[Task requirements] Set down exactly the lines below between the line holding "Where should I" and the line holding "Click the additional", inclusive; no other line belongs in the answer.

Records from a collection
· · · · ·

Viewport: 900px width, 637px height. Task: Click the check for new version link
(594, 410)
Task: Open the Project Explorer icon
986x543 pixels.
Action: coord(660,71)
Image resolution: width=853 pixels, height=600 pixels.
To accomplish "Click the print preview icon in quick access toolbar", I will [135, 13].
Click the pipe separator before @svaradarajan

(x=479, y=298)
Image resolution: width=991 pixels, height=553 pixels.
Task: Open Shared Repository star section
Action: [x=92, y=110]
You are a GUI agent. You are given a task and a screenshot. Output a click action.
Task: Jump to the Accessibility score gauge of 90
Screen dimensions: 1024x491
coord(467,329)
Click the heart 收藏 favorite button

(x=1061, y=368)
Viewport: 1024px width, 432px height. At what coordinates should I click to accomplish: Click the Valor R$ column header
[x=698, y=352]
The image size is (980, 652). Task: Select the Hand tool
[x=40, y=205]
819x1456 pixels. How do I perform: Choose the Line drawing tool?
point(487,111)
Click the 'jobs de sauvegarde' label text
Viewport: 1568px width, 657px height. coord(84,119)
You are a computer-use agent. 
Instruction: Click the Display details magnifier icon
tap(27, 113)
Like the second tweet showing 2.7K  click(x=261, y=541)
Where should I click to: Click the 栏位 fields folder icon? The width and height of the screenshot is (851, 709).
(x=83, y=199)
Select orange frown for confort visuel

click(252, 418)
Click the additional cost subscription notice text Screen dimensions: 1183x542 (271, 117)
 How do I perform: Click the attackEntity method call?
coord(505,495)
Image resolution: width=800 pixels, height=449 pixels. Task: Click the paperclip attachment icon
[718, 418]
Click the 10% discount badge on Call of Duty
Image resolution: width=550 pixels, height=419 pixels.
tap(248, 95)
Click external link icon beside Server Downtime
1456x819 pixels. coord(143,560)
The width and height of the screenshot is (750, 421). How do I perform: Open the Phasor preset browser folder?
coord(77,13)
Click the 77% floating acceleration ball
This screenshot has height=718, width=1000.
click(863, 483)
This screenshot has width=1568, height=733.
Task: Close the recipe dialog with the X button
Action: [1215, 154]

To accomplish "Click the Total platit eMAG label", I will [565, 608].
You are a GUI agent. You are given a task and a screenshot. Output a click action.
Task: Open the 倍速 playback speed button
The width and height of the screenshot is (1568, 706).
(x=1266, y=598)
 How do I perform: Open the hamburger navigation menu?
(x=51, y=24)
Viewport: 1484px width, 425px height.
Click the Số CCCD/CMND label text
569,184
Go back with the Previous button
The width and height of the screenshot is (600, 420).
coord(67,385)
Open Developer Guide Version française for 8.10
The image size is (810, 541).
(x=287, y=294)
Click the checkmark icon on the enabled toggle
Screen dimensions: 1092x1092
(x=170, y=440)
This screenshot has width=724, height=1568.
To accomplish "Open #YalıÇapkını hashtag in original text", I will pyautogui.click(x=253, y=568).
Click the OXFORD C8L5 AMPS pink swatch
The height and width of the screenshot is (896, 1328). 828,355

· · · · ·

[Solution for this problem]
Where should I click to: Click the 栏位 fields folder icon? The width and height of the screenshot is (851, 709).
(x=83, y=199)
Select orange frown for confort visuel

click(252, 418)
Click the additional cost subscription notice text Screen dimensions: 1183x542 (271, 117)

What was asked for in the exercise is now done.